Shaoyu Li,Yuehua Cui
DOI: https://doi.org/10.1214/12-AOAS545
2012-09-28
Abstract:Much of the natural variation for a complex trait can be explained by variation in DNA sequence levels. As part of sequence variation, gene-gene interaction has been ubiquitously observed in nature, where its role in shaping the development of an organism has been broadly recognized. The identification of interactions between genetic factors has been progressively pursued via statistical or machine learning approaches. A large body of currently adopted methods, either parametrically or nonparametrically, predominantly focus on pairwise single marker interaction analysis. As genes are the functional units in living organisms, analysis by focusing on a gene as a system could potentially yield more biologically meaningful results. In this work, we conceptually propose a gene-centric framework for genome-wide gene-gene interaction detection. We treat each gene as a testing unit and derive a model-based kernel machine method for two-dimensional genome-wide scanning of gene-gene interactions. In addition to the biological advantage, our method is statistically appealing because it reduces the number of hypotheses tested in a genome-wide scan. Extensive simulation studies are conducted to evaluate the performance of the method. The utility of the method is further demonstrated with applications to two real data sets. Our method provides a conceptual framework for the identification of gene-gene interactions which could shed novel light on the etiology of complex diseases.
Applications
What problem does this paper attempt to address?

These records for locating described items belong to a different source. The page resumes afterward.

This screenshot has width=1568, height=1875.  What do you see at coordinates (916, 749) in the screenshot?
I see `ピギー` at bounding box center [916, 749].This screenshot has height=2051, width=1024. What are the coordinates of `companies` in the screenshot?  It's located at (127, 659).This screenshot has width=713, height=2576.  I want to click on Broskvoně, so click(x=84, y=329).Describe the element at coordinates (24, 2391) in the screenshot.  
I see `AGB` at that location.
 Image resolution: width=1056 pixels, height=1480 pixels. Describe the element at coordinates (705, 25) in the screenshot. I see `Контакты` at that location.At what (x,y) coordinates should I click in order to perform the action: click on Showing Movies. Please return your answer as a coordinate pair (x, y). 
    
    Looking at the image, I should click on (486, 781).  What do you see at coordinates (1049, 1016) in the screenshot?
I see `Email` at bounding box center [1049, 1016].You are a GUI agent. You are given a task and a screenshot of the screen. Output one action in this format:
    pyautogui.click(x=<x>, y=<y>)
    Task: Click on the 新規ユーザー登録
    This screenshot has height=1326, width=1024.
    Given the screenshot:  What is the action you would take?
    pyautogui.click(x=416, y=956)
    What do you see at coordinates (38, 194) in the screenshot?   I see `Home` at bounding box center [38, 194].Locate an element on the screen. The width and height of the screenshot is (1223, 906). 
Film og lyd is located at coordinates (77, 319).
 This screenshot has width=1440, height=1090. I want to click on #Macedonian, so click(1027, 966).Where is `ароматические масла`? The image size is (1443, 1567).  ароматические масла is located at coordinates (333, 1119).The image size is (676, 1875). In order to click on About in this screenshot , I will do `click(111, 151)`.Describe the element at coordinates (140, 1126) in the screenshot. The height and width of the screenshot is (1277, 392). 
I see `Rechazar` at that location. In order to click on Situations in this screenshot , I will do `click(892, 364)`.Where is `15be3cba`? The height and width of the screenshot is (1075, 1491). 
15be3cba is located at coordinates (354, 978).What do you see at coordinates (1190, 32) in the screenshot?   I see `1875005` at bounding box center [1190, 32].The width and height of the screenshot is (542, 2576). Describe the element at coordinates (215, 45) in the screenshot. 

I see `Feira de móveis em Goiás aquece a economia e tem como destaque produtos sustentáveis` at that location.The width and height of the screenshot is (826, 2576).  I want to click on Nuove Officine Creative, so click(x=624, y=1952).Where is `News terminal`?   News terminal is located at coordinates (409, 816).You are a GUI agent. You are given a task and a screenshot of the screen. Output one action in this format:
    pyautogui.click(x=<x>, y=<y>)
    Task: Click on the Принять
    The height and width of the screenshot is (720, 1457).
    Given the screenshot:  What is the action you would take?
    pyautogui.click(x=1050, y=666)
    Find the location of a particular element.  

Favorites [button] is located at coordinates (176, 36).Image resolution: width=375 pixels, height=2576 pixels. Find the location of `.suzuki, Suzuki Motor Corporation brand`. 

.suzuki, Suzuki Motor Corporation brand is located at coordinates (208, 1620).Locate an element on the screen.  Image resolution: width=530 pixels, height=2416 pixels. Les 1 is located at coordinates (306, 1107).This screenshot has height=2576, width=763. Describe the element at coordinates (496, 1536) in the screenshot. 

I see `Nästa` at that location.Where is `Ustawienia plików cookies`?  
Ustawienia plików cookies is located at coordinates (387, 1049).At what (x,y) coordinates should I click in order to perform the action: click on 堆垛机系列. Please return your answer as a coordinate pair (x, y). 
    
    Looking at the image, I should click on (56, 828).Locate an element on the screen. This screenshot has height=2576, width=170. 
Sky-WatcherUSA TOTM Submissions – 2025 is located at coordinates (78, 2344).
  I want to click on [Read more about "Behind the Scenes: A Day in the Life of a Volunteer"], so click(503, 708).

The problem that this paper attempts to solve is: **How to detect gene - gene interactions at the gene level in order to better understand the genetic basis of complex traits, especially the occurrence mechanism of complex diseases**. Specifically, most of the existing gene - gene interaction studies focus on the interaction analysis between single SNP loci, while ignoring the overall role of genes as a functional unit. The author proposes a gene - centric framework, regarding each gene as a test unit, and conducts genome - wide gene - gene interaction detection through the modeled kernel machine method. This method is not only biologically meaningful, but also can reduce the number of hypothesis tests in genome - wide scans, thereby increasing statistical power. ### Main problems and solutions 1. **Limitations of existing methods**: - Most of the existing gene - gene interaction methods mainly focus on the interactions between single SNP loci. - These methods face challenges when dealing with complex association patterns (such as genetic heterogeneity, gene - gene interactions, and gene - environment interactions), resulting in low replication rates and difficult - to - interpret results. 2. **Proposed solutions**: - **Gene - centric framework**: Consider each gene as an overall system instead of considering single SNP loci separately. - **Kernel machine method**: Use the smoothing - spline ANOVA model to model gene - gene interactions. - **Reduce the number of hypothesis tests**: By focusing on genes as test units, the number of hypothesis tests in genome - wide scans is reduced, thereby alleviating the multiple - testing burden and increasing the test power. ### Advantages of the method - **Biological advantages**: The gene - centric method is more in line with biological reality because genes are the functional units of organisms, and variants have higher functional importance within genes. - **Statistical advantages**: By reducing the number of hypothesis tests, statistical power can be significantly increased, and complex non - linear effects between multiple variants can be captured. In conclusion, this paper aims to provide new insights into the genetic mechanisms of complex diseases and improve the deficiencies of existing methods through the gene - centric gene - gene interaction analysis framework.